While announcing the project in Yangluo would not start without the agreement of local residents, government officials and police have gone door-to-door to force people sign a statement of consent for the project, threatening to ban family members from access to higher education or employment in government positions if they refuse to sign.

Schools also summoned the parents of students to sign the consent forms. It is said that the demonstration is viewed as a “terrorist activity” by government officials.

During the night of July 4, 10,000 police with at least one armoured car were sent to disperse the continuing demonstrations and the town was placed under curfew. Many demonstrators were arrested, with the exact number unknown so far.

Dangerous period

The events in Yangluo are just the latest outbreak of mass unrest in China, which underline the difficult period ahead for Xi Jinping and the CCP dictatorship both internally and externally. Earlier studies have shown that around one-third of all mass protests in China are linked to environmental pollution, which has reached unprecedented levels for any country, and this is just one of many ‘time bombs’ that could explode to challenge the dictatorship’s hold on power.

Read more ➳ China’s toxic winter

The CCP regime undoubtedly fears protests by workers, students, a growing feminist movement, and urban populations which are now very environmentally conscious, can draw courage and inspiration from the mass pro-democracy demonstrations in Hong Kong. Perhaps only one percent of China’s 1.4 billion people are aware of the current mass struggle in Hong Kong due to the heavy hand of regime censorship, but a minority of politically aware youth especially are closely following the Hong Kong events using software to skirt the government’s cyber firewall. Some of the protesters in Yangluo reportedly expressed support for the protests in Hong Kong – a small sign of things to come.

chinaworker.info says:

  • Solidarity with protesters in Yangluo – Scrap the polluting incinerator project!
  • Condemn police repression and release those arrested!

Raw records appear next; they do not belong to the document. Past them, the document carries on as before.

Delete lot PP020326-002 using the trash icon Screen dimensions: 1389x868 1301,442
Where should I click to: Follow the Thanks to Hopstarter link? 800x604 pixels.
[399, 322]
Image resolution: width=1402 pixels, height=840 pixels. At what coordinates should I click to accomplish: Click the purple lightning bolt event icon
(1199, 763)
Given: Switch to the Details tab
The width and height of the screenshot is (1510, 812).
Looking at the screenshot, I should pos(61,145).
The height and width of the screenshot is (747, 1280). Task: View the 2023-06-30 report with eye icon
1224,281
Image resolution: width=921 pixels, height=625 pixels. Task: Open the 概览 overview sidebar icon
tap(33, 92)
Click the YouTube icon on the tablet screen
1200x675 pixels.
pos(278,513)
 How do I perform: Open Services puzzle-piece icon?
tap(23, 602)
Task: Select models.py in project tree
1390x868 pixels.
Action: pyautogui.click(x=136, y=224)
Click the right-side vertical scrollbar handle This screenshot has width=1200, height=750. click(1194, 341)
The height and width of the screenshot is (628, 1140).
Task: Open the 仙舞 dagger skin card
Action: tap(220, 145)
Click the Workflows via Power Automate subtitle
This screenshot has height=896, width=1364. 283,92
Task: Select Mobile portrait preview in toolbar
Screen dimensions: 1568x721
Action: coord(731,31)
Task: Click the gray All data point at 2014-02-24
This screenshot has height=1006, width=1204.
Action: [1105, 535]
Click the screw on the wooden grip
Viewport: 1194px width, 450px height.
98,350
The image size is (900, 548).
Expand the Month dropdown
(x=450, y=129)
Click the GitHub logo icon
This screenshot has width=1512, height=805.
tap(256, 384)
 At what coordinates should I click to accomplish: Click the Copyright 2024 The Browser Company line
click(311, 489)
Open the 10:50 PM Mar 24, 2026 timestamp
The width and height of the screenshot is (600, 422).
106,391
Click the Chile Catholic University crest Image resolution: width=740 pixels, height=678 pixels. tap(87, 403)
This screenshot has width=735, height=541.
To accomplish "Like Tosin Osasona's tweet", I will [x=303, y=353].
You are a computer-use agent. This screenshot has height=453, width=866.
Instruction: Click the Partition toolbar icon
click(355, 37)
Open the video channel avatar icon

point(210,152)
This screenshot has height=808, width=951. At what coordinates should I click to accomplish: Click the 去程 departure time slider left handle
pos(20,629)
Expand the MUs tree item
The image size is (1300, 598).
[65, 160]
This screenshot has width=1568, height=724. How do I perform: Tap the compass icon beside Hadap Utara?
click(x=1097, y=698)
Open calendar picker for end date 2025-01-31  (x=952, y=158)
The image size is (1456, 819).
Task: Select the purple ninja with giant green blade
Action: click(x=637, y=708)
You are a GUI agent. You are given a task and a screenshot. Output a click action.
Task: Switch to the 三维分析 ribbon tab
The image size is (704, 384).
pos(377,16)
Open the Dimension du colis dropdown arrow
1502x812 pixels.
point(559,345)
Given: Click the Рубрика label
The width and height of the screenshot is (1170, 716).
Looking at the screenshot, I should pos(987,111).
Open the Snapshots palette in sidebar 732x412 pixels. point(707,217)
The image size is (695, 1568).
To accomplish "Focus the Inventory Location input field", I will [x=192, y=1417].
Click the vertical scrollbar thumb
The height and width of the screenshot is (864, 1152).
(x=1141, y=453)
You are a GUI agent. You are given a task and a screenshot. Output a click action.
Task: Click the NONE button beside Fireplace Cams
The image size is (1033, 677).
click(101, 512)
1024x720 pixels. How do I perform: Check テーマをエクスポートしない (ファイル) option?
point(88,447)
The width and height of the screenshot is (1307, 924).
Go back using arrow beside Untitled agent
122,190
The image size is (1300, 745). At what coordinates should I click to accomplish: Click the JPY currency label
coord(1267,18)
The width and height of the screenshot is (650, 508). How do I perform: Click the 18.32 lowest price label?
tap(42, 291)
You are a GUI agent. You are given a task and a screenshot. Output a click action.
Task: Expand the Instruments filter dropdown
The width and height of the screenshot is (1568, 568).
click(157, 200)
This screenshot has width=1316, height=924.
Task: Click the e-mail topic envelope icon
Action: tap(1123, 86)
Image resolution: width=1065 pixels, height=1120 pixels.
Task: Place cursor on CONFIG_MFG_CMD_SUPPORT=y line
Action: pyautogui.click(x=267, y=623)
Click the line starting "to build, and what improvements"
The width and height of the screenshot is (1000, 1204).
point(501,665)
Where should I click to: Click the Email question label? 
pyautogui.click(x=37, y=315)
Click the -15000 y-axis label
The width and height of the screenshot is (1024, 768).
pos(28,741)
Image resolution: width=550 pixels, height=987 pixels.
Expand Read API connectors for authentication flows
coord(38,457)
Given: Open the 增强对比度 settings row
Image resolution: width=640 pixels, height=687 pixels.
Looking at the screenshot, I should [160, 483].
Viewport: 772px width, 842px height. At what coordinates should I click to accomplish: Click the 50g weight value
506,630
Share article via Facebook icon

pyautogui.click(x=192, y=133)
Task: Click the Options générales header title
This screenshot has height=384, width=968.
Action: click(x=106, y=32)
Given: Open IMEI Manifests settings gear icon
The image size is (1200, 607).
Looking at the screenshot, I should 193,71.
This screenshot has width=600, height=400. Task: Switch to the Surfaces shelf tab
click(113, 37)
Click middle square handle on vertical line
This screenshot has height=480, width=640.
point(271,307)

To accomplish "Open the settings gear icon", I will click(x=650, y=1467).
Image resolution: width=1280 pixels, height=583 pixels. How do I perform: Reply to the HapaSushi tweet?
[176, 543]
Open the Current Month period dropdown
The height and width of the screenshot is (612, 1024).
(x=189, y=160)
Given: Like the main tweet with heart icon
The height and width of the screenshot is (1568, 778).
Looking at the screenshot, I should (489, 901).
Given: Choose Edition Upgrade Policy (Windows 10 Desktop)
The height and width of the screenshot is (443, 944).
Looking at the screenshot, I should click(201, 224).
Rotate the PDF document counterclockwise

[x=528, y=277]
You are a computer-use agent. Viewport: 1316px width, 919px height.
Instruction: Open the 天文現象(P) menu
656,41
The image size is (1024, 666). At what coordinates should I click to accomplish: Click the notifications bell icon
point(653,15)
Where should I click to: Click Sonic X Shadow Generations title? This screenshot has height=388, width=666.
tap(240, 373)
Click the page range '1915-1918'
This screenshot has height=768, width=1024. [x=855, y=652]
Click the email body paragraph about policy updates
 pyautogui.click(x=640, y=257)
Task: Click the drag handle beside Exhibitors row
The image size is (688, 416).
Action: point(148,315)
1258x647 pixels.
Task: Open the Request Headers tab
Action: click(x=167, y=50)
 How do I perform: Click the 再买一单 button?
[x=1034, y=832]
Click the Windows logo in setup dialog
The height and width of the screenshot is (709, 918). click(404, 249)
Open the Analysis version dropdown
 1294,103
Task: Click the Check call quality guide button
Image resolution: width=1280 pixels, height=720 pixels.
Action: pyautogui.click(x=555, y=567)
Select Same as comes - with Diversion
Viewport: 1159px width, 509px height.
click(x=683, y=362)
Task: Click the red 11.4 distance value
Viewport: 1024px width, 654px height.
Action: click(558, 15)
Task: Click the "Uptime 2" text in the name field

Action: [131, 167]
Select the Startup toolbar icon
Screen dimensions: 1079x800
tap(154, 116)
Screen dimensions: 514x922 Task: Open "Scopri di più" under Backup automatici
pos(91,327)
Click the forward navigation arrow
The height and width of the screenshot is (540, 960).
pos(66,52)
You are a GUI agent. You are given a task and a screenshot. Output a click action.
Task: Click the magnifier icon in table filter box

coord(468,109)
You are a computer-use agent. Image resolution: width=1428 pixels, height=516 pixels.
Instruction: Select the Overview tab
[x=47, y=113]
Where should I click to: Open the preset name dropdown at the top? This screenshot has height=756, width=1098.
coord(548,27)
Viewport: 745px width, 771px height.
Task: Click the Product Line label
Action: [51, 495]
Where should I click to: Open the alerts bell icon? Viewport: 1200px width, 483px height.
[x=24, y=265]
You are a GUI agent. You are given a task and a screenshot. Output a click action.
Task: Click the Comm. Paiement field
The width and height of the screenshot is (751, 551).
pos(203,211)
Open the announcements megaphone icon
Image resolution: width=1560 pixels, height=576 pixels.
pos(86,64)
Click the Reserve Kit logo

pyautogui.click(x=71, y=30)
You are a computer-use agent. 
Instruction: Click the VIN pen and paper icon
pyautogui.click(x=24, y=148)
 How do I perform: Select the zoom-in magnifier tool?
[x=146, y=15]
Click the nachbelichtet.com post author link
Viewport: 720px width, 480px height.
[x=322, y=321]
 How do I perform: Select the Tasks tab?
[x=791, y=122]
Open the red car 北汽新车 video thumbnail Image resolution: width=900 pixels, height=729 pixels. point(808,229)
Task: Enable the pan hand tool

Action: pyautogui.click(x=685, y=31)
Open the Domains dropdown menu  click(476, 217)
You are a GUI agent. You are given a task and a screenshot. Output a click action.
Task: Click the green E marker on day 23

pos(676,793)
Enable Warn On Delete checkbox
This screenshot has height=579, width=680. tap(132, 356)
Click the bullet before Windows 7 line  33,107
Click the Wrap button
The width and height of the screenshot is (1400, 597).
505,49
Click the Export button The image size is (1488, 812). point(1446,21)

Socialists stress the link between anti-pollution struggles and the fight to build an independent workers’ movement in China. Both represent a challenge to the CCP’s dictatorial rule and to the capitalists’ power to decide economic developments based on short-term profit rather than the needs of society.

The environmental crisis is global, and can only be solved by an international struggle of workers and youth for democratic control and public ownership of the big companies and financial institutions and a socialist plan to save the planet.